Pierre Bayard
Doğan Kitap
2003 İstanbul
ISBN: 975-293-116-2
165 Sayfa
Çeviri: Doğan Yurdakul
Ölümle Randevu (Appointment with Death)
Agatha Christie
Altın Kitaplar
2007 İstanbul
ISBN: 9789752108851
240 Sayfa
Çeviri: Gülden Suveren
Poirot haftasının ikinci kitabı Ölümle Randevu idi. Ölümle Randevu benim en sevdiğim arkeolojik mekanların başında gelen Petra’da geçiyor. Roman 1938 yılında yayınlandı. Nil’de Ölüm ile kıyaslanır. Roman Poirot’nun bir konuşmaya şahit olması ile başlar.
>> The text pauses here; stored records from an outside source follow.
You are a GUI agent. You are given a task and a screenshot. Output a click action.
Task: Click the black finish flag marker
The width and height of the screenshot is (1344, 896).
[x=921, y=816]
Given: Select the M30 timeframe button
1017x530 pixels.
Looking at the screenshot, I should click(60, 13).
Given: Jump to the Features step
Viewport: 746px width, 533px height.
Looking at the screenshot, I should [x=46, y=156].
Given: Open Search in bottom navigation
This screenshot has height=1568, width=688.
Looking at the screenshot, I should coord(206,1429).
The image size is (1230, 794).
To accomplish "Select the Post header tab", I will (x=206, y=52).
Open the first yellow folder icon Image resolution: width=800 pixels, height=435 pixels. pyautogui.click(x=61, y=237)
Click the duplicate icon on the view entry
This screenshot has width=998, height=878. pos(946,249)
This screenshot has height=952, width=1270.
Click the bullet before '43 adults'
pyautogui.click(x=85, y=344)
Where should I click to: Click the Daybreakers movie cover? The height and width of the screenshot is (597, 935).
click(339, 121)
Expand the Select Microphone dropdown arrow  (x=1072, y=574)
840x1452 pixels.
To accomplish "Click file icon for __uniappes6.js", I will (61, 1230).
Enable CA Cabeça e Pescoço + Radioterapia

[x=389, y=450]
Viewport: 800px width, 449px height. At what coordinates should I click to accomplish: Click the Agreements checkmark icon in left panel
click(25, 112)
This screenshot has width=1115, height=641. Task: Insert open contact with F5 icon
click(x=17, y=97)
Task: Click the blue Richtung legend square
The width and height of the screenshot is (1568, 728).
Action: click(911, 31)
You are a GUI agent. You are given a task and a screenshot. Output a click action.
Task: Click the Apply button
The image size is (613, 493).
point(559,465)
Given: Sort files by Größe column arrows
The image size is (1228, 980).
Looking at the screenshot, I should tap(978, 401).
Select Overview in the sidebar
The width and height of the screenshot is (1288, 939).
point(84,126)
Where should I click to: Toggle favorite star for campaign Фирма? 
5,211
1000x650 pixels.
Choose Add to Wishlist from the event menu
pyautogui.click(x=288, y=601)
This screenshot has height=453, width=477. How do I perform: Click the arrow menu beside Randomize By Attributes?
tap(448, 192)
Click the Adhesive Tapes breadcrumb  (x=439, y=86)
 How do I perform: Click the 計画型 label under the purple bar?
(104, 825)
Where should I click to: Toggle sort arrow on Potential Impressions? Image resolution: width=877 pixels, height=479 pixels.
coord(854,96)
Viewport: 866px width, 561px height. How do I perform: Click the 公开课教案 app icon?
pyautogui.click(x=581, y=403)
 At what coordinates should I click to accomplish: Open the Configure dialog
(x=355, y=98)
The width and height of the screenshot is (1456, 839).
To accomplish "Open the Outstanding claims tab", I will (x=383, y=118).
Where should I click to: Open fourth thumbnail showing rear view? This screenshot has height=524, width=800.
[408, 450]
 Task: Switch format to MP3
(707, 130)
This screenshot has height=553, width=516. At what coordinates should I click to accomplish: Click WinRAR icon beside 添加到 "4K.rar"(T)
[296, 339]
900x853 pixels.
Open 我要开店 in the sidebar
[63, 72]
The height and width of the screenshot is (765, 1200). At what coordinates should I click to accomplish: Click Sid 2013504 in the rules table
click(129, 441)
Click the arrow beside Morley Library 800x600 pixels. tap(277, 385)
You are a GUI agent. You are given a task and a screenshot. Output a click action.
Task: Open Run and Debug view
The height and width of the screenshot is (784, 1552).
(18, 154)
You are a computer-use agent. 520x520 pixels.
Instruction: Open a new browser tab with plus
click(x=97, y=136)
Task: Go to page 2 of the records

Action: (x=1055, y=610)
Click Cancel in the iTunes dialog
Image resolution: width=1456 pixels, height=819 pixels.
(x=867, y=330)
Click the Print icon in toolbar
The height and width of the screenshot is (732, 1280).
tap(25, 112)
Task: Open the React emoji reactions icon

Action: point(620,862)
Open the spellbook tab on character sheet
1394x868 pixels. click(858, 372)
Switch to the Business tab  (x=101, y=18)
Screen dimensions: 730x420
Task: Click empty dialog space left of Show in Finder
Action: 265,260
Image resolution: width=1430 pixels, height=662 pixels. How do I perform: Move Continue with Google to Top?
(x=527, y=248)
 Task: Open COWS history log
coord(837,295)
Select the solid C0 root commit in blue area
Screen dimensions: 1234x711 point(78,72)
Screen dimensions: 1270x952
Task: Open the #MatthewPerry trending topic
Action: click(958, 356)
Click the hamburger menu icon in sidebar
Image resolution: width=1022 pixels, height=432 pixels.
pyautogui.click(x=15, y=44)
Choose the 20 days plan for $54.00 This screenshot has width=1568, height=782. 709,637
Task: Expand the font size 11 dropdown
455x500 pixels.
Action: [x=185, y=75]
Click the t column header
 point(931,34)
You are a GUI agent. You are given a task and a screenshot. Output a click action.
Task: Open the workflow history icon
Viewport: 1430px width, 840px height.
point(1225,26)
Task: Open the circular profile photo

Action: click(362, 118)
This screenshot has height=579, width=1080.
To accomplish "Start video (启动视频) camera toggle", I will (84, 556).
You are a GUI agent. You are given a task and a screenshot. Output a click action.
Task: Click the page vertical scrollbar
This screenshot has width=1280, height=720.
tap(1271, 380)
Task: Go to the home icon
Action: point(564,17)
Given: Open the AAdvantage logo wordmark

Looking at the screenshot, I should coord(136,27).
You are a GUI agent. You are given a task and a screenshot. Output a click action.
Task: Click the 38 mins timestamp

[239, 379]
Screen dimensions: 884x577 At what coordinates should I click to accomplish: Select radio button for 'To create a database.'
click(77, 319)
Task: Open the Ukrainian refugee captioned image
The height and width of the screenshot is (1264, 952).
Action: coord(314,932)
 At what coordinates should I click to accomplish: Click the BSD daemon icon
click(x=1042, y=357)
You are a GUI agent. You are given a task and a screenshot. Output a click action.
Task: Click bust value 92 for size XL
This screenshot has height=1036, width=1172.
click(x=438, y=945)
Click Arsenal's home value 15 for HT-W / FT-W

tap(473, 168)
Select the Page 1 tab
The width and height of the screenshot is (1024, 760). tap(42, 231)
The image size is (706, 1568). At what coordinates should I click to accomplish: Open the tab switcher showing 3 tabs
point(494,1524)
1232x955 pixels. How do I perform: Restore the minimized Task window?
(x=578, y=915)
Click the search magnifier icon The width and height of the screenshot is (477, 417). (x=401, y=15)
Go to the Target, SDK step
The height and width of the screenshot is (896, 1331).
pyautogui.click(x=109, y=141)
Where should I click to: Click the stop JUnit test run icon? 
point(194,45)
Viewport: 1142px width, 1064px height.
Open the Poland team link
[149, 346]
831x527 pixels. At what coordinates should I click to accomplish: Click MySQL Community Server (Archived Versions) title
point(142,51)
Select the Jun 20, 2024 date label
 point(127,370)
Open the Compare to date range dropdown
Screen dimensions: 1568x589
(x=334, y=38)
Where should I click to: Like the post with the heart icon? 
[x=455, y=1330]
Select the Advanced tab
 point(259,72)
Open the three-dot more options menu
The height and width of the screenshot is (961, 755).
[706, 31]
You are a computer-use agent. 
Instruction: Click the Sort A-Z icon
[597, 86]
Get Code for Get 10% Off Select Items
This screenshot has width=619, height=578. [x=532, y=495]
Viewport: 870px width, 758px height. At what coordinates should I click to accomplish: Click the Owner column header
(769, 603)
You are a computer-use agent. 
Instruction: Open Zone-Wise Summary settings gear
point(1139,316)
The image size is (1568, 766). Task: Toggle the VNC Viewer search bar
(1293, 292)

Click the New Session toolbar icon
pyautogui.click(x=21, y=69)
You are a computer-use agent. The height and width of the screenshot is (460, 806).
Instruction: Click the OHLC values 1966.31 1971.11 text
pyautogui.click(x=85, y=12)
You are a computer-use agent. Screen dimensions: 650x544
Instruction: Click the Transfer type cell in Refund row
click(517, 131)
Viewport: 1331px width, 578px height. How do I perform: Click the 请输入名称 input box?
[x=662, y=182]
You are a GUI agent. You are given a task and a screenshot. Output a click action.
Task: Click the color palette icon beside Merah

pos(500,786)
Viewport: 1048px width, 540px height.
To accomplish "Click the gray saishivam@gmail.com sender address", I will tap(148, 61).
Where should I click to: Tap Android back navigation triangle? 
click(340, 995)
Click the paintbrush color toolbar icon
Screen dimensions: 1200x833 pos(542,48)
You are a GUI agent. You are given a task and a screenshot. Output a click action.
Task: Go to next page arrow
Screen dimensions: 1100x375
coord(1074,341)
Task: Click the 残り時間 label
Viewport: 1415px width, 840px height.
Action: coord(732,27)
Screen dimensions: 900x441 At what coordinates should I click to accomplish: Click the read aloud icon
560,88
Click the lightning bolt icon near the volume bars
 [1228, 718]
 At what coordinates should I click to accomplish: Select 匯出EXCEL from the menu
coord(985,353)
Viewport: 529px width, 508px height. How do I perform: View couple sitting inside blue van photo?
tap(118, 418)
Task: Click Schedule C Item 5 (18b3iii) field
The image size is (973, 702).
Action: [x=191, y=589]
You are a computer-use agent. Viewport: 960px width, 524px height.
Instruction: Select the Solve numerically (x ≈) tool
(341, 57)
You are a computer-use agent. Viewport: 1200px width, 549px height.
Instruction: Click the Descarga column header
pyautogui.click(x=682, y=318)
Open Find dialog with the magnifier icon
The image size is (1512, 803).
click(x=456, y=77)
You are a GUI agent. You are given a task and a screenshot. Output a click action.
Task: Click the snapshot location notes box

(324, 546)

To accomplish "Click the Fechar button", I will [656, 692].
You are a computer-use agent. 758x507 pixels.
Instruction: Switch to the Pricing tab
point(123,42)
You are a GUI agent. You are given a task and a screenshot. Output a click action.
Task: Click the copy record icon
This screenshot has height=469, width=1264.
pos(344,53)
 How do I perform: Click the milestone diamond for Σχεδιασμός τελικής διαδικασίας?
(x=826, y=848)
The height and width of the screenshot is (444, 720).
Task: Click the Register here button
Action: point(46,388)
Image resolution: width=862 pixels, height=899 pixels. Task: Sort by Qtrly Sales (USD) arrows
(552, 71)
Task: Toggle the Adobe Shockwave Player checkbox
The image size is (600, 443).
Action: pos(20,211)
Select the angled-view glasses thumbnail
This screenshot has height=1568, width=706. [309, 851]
Kudüs’te Süleyman Oteli’nde kalan turist kafilesi içinde garip bir aile dikkat çeker: Boynton’lar. Otoriter, hastalıklı, şişman Bayan Boynton ve çocukları tuhaf bir ailedir. Çocukları annelerinin izni olmadan kimse ile konuşamaz, bir yere gidemezler. Onların bu tuhaf hallerine üzülen yeni doktor olmuş Sarah King ve ünlü psikiyatr Doktor Theodore Gerard aralarında ailenin durumlarını tartışırlar. Sarah King ve Doktor Gerard Petra’ya gitmeye karar verirler. Onlara Lady Westholme ve Bayan Pierce de katılır. Petra’ya geldiklerinde Boynton’larla karşılaşmaları tam bir sürpriz olur. Yemekten sonra annelerinden “Gidin dolaşın” emri alan çocuklar şaşırırlar. Bu emre itaat ederler. Yürüyüşe çıkan aile üyeleri kampa farklı saatlerde dönerler. Akşam yemeğinde Bayan Boynton’un öldüğü anlaşılır ve Poirot sahneye çıkar. Kadını öldürülmüş olacağına dair tek ipucu bileğindeki iğne izidir.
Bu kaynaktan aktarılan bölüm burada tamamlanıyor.